# reorder channel list



## chrisd (Oct 24, 2003)

quick question (although i think i unfortunately know the answer already)...
can i change the channel list order (not the actual numbers), eg, can i have, for example, the guide display this order bbc1, bbc2, bbc3, bbc4, itv1, itv2 etc....

Having not been able to sucesfully google for the info i'm thinking this isn't possible, but i would be happy to be proved wrong


----------



## OzSat (Feb 15, 2001)

Not on a standard TiVo


----------



## Raisltin Majere (Mar 13, 2004)

Sounds like there should be a "but ..." in there?


----------



## Mike B (Sep 16, 2003)

Just out of curiosity, why would you want to change the order?

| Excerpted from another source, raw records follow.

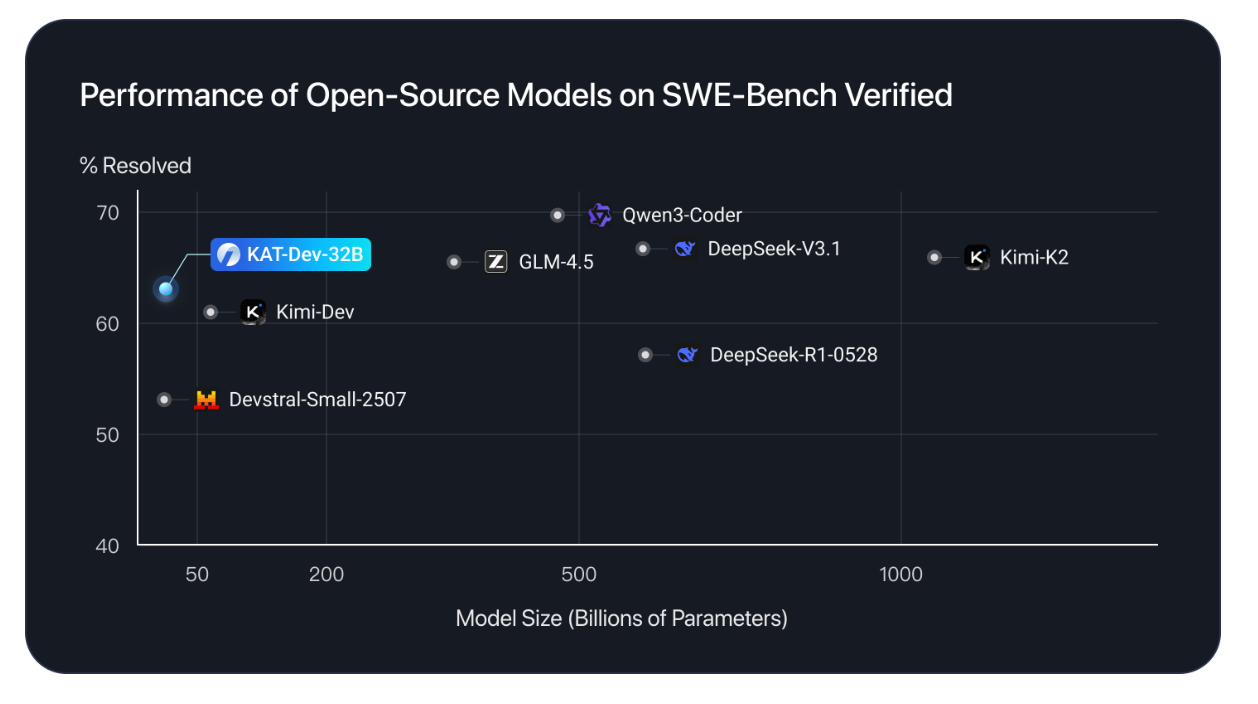Click the DeepSeek-R1-0528 data point marker

tap(645, 354)
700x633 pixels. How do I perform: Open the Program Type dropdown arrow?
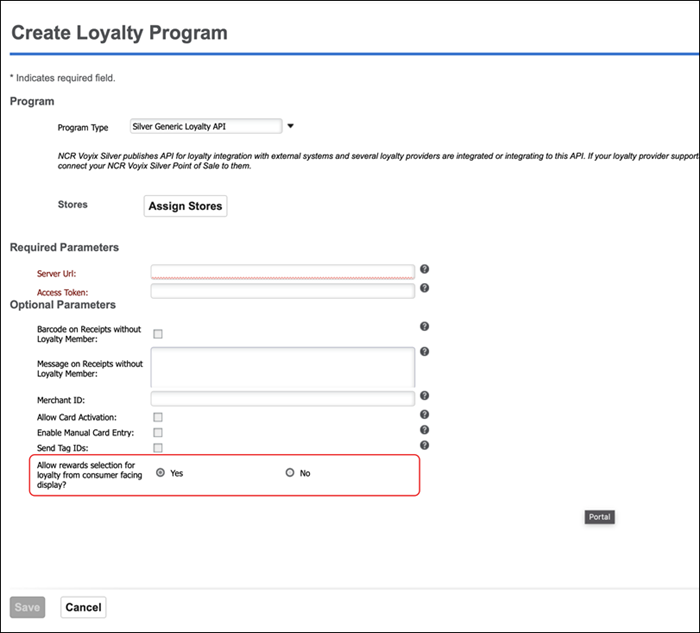[x=291, y=127]

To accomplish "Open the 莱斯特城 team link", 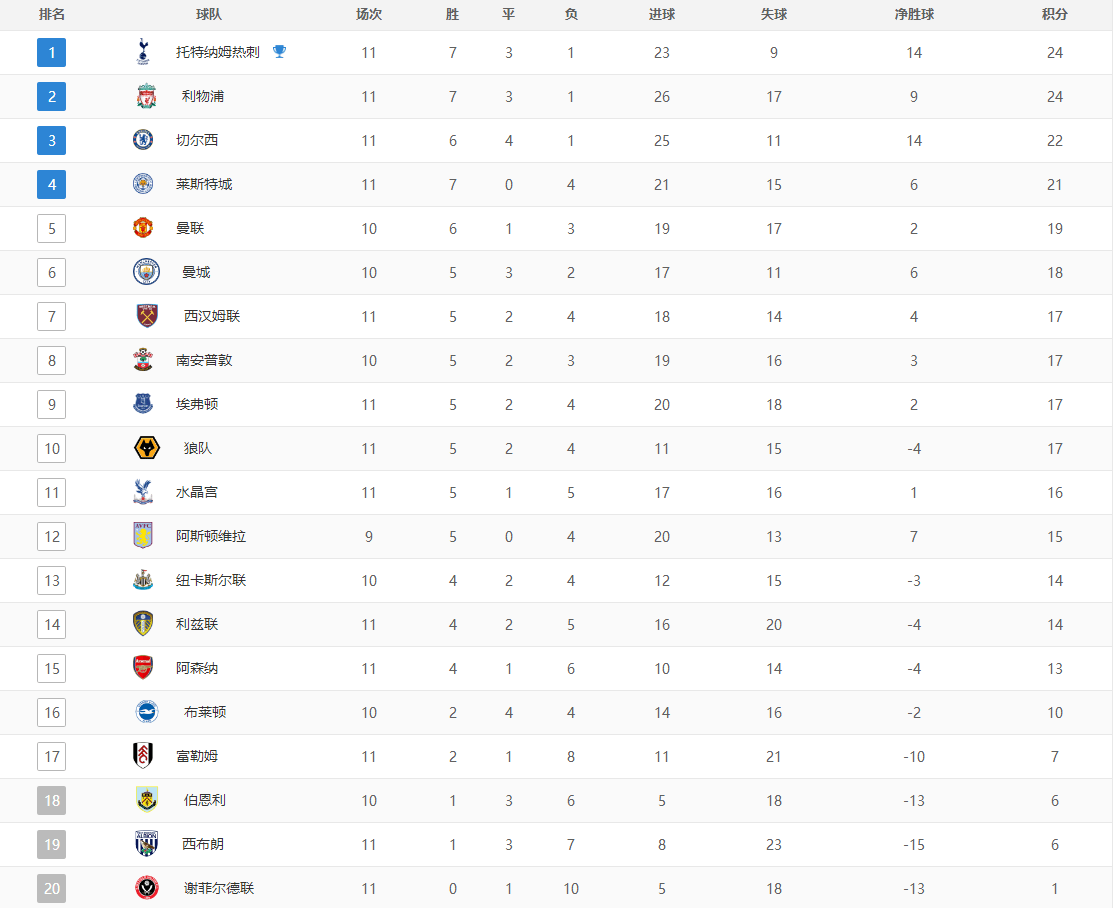I will (204, 184).
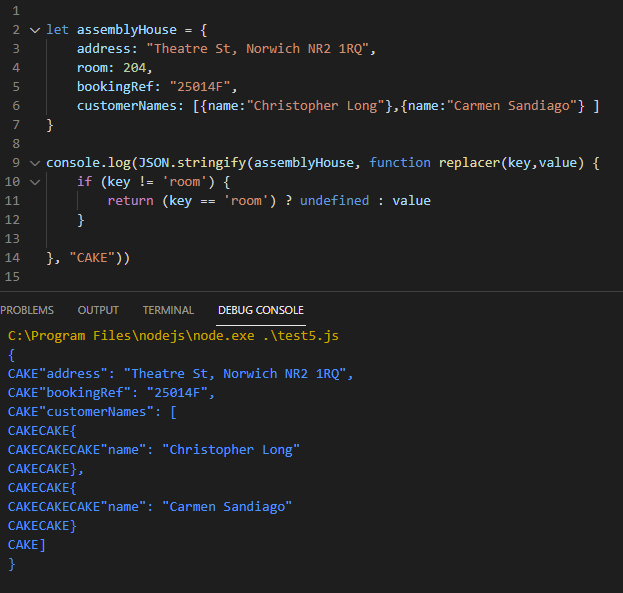Place cursor on the assemblyHouse variable name
Viewport: 623px width, 593px height.
pos(127,30)
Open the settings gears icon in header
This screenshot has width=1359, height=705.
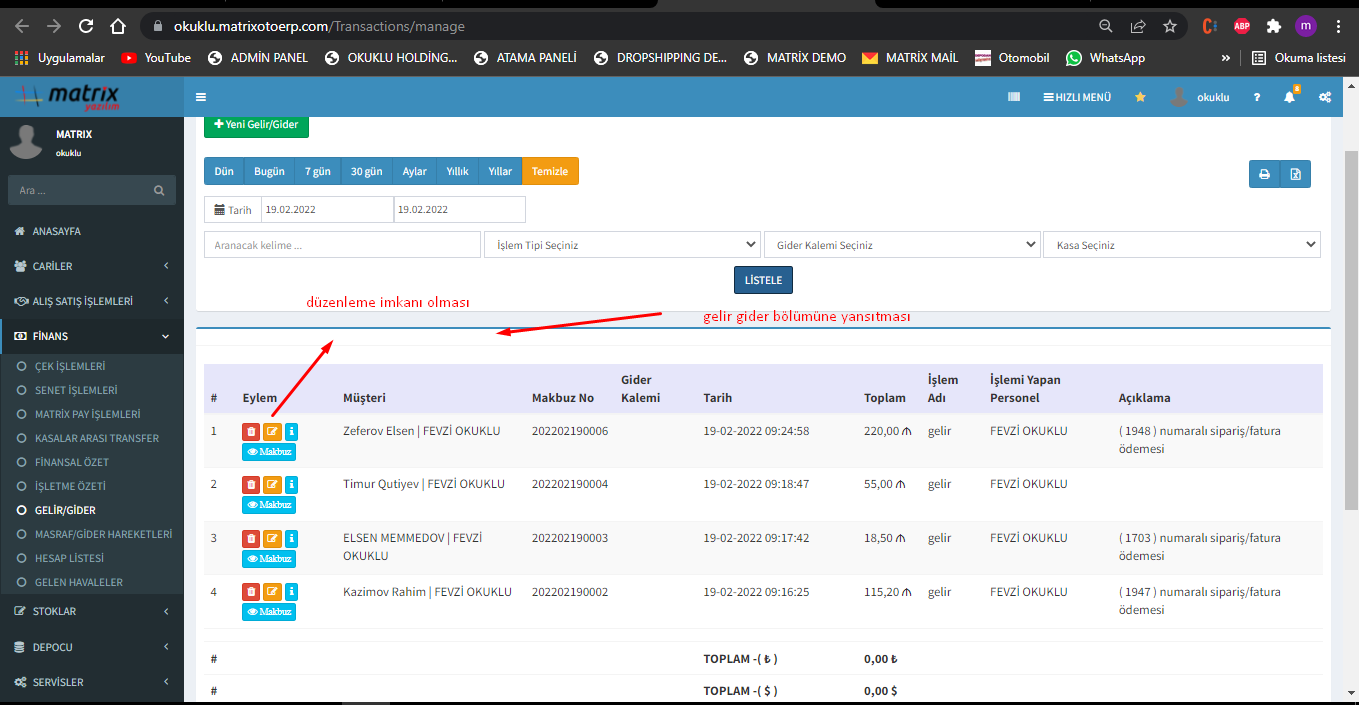(x=1325, y=97)
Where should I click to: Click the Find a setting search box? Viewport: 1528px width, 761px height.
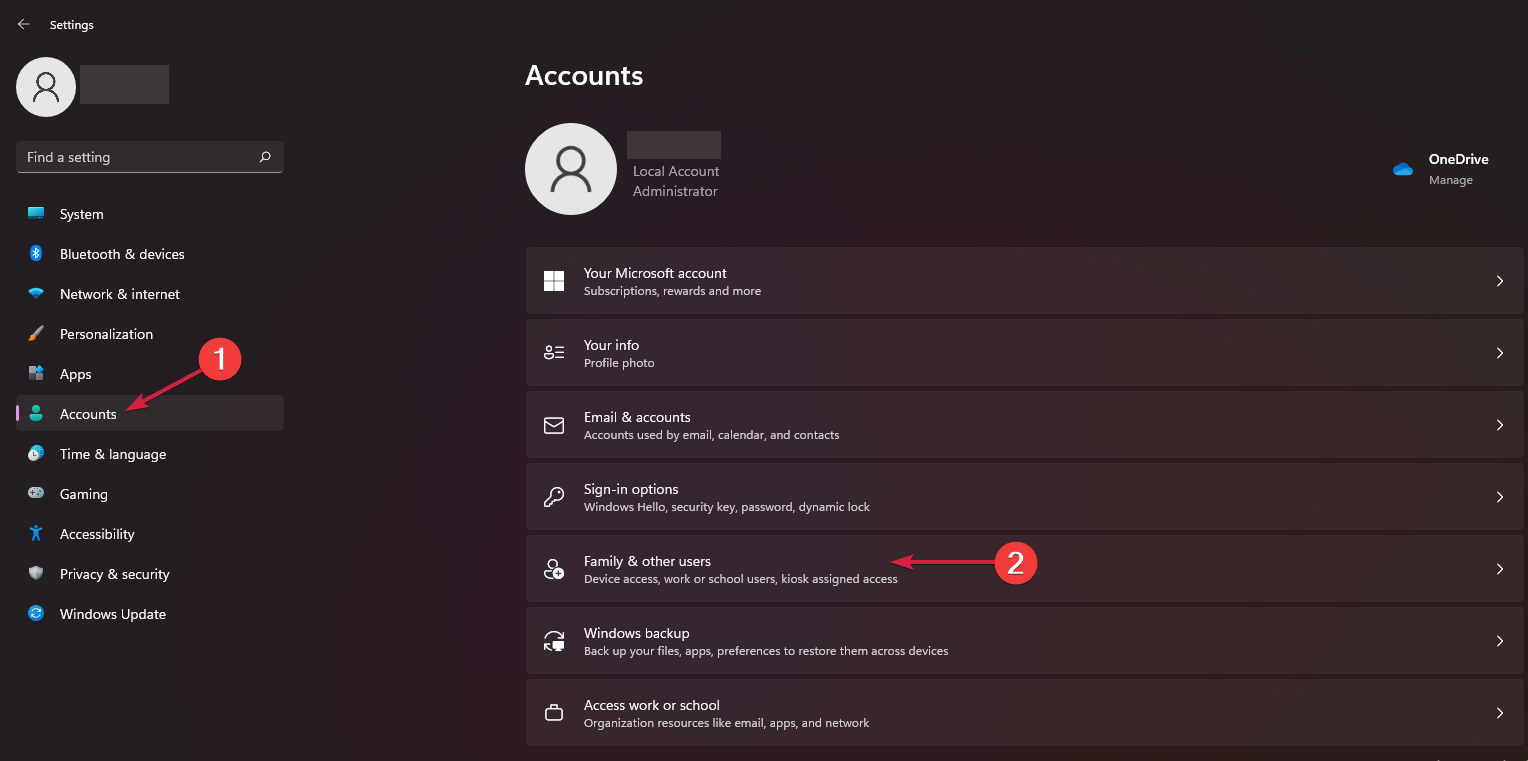[x=150, y=157]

If you've deselected any channels that you don't watch or want to record from then only your 'favourite' channels will be listed anyway...


----------



## Raisltin Majere (Mar 13, 2004)

I would be interested in having channels that i watch most regularly appear first.

So when I hit the guide button I'd BBC1, 2, ITV1, 2, 3, CH4, CH5, Skysports 1 etc, Movies 1 etc and then other channels I watch less often appear afterwards.

Can't speak for the OP though


----------



## chrisd (Oct 24, 2003)

thats my reasons too Raisltin. It's annoying to have to keep skipping pages of channels just to get the ones you want every time. Deselecting channels is no good, because there *might* be something on the channel once in a blue moon.


----------



## blindlemon (May 12, 2002)

Have you tried using "favourite" channels? You can toggle the onscreen overlay to only show a subset if you prefer.


----------



## chrisd (Oct 24, 2003)

Yeah, but it still only shows them in the preset order, not in the order I would prefer.

Not to worry, not a big deal.


----------



## blindlemon (May 12, 2002)

The ultimate answer, of course, is just not to watch live TV


----------



## GoOrienteering (May 27, 2010)

Far from ideal, but you could delete all channels and add them back in the order that you want them.
One downside to this is that you would have to reenter passwords.

On new Tivos, go to the channel and press "*", then select move.


----------